• Work required:
In the article on the Wagner Group, repeat word for word the passage from "PMCs have been" up to and including "their spreading influence.".

Wagner Group Continues Human Rights Abuses

Contemporary conflicts – international and domestic alike – continue to involve a disturbing trend towards outsourcing privatised forces. These militias are known as private security companies (PSCs), or private military companies (PMCs).

PMCs have been used by various world powers, especially in overseas conflicts – the US, for example, made wide use of them in Afghanistan and Iraq. The Russian Federation too, uses PMCs, throughout much of Western and North Africa as well as closer to home in Ukraine. Russia’s most infamous PMC is known as the Wagner Group, and international bodies have long been concerned about their spreading influence.

Why use PMCs?

PMCs are useful to governments and non-state actors because they’re cheaper and more flexible than regular armies. They may often be more skilled and can fulfil various functions –  from combat, to logistics and training, surveillance or security. They’re also a lot less easily accountable than official actors in war.

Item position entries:

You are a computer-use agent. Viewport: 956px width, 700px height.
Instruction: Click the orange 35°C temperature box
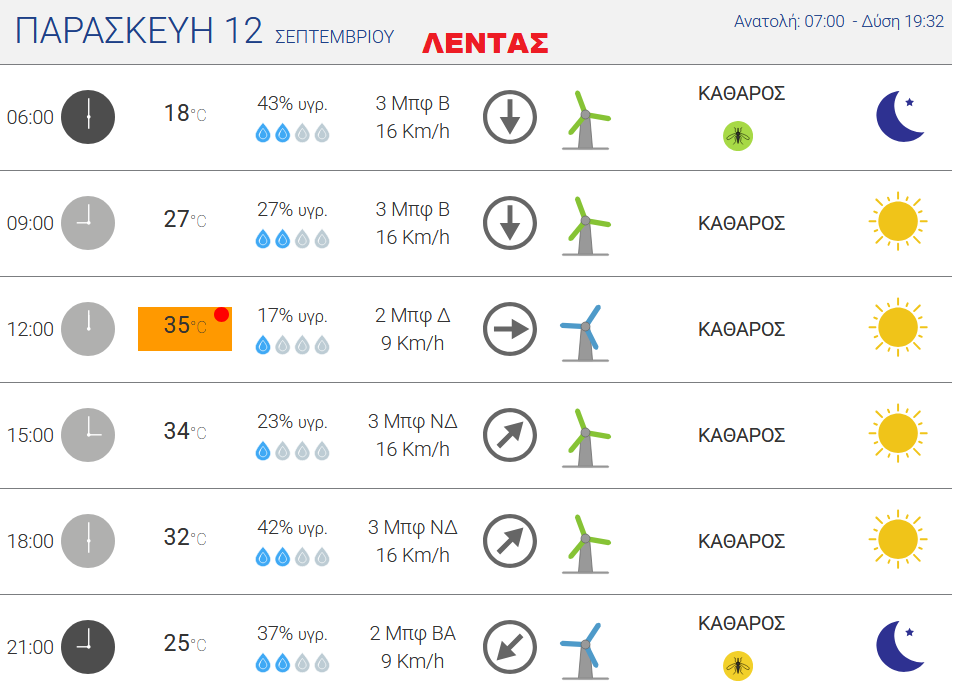point(185,329)
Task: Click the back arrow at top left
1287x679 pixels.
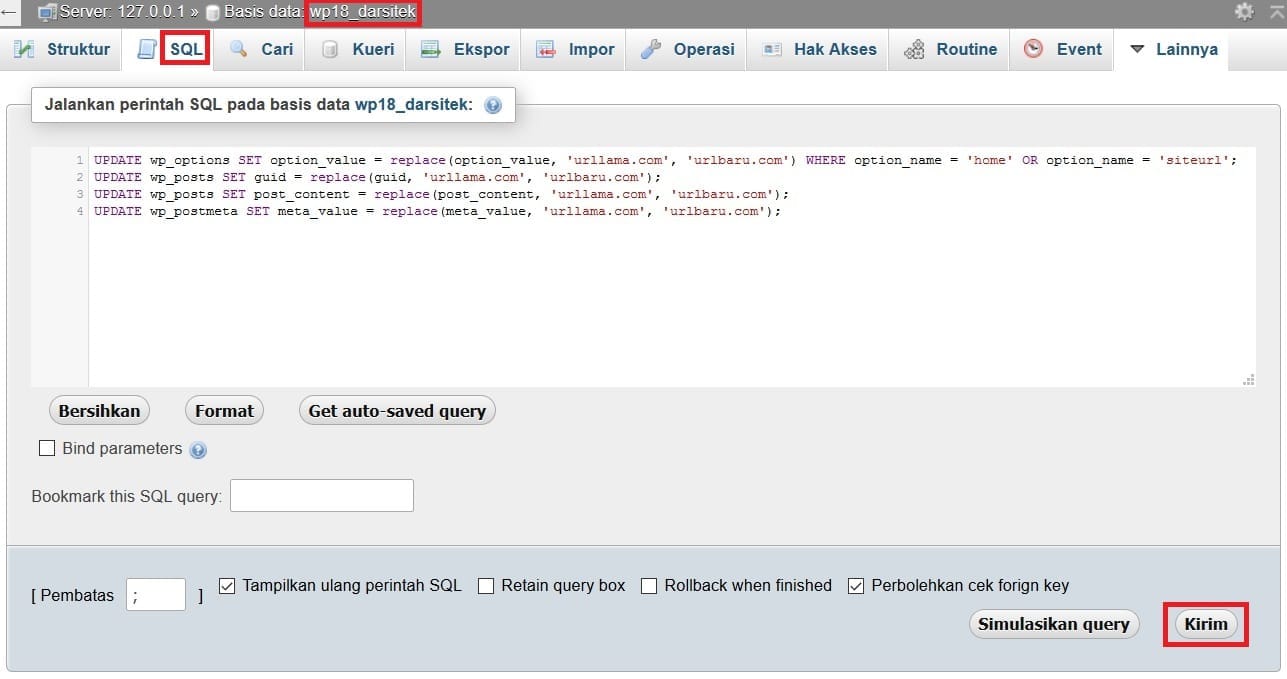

• Response to this exercise:
PMCs have been used by various world powers, especially in overseas conflicts – the US, for example, made wide use of them in Afghanistan and Iraq. The Russian Federation too, uses PMCs, throughout much of Western and North Africa as well as closer to home in Ukraine. Russia’s most infamous PMC is known as the Wagner Group, and international bodies have long been concerned about their spreading influence.